L’edizione di Rovereto de il T Quotidiano di domenica 6 settembre 2026 dedica un approfondimento a Fondazione Trentino Abitare e ai primi risultati di FARE CASA, il progetto avviato il 1° gennaio 2026 e finanziato dalla Provincia autonoma di Trento con l’obiettivo di favorire l’incontro tra chi cerca casa e i proprietari disponibili a mettere a disposizione i propri immobili.
Nei primi mesi di attività sono stati 391 i colloqui svolti in presenza attraverso gli sportelli territoriali della Fondazione. Un dato che evidenzia una domanda abitativa significativa anche in Vallagarina: a Rovereto sono state incontrate 39 persone, a fronte di 43 appuntamenti fissati.
Accanto all’accompagnamento di chi è alla ricerca di un’abitazione, una parte centrale del progetto riguarda il coinvolgimento dei proprietari, con l’obiettivo di riportare sul mercato immobili oggi inutilizzati. Dal 1° gennaio al 30 agosto la Fondazione ha intercettato 70 proprietari sul territorio di competenza, di cui 8 in Vallagarina, tra Ala, Isera, Mori, Rovereto e Terragnolo.
Come sottolinea nell’articolo Paolo Bellini, direttore di Fondazione Trentino Abitare, uno degli aspetti fondamentali è quello della fiducia. La Fondazione si propone infatti come interlocutore tra proprietari e inquilini, offrendo un supporto nella gestione della locazione e contribuendo a dare maggiori garanzie a chi sceglie di mettere a disposizione il proprio alloggio.
Proprio ai proprietari sarà dedicato il primo appuntamento pubblico a Rovereto, in programma giovedì 17 settembre alle ore 18.00 presso l’Urban Center. L’incontro rappresenterà un’occasione per conoscere più da vicino il progetto FARE CASA, approfondire le modalità di collaborazione con la Fondazione e ricevere informazioni e chiarimenti sul percorso dedicato a chi possiede un immobile.

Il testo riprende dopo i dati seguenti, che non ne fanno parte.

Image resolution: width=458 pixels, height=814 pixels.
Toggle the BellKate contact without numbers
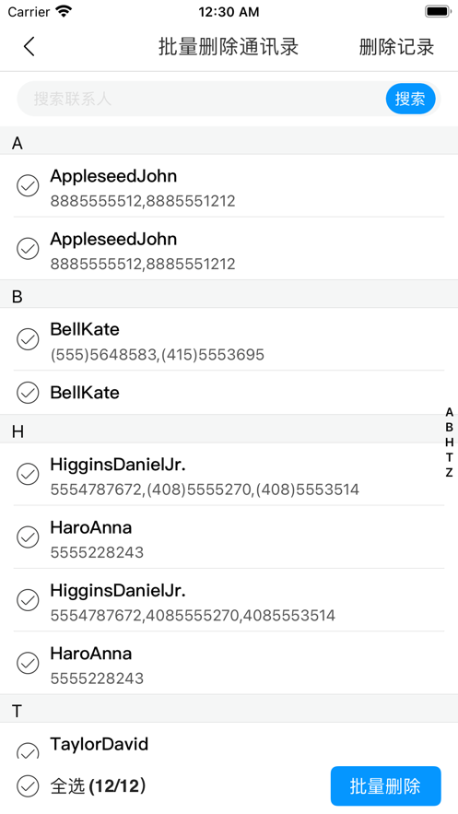pos(28,393)
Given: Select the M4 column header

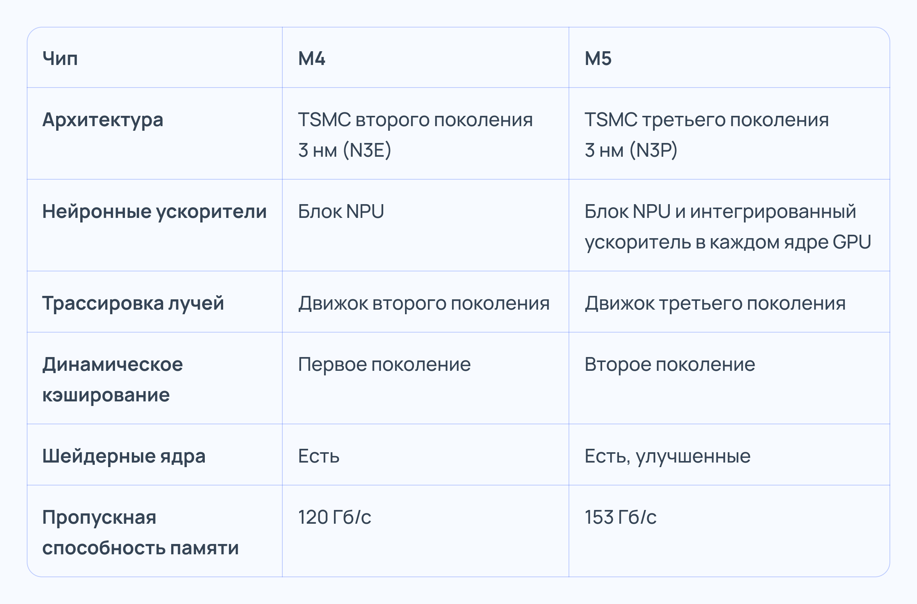Looking at the screenshot, I should coord(312,59).
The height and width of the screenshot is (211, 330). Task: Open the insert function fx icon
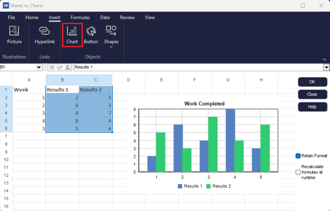(x=67, y=67)
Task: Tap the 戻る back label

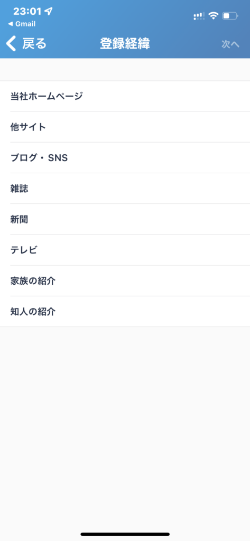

Attualmente sono 14 gli alloggi gestiti direttamente da Fondazione Trentino Abitare, attraverso contratti di locazione con i proprietari e successivi contratti di sublocazione agli inquilini. Due di questi si trovano a Rovereto. Nei Comuni ad alta tensione abitativa, tra cui Rovereto, i contratti vengono stipulati a canone concordato.
La presenza della Fondazione sul territorio roveretano è destinata inoltre a rafforzarsi. Il Comune di Rovereto ha affidato alla Fondazione la gestione di 11 alloggi destinati ai lavoratori, nell’ambito di un progetto sperimentale, mentre la nuova sede operativa ha trovato spazio nell’area dell’ex Bimac.
Parallelamente prosegue il potenziamento della rete territoriale: agli sportelli già attivi se ne aggiungeranno altri con la riattivazione di Ala e l’apertura delle sedi di Cles e San Giovanni di Fassa.
I primi risultati restituiscono quindi un quadro in crescita e confermano l’importanza di costruire una rete capace di mettere in relazione domanda e offerta, accompagnando proprietari e persone alla ricerca di casa con strumenti, supporto e presenza sul territorio.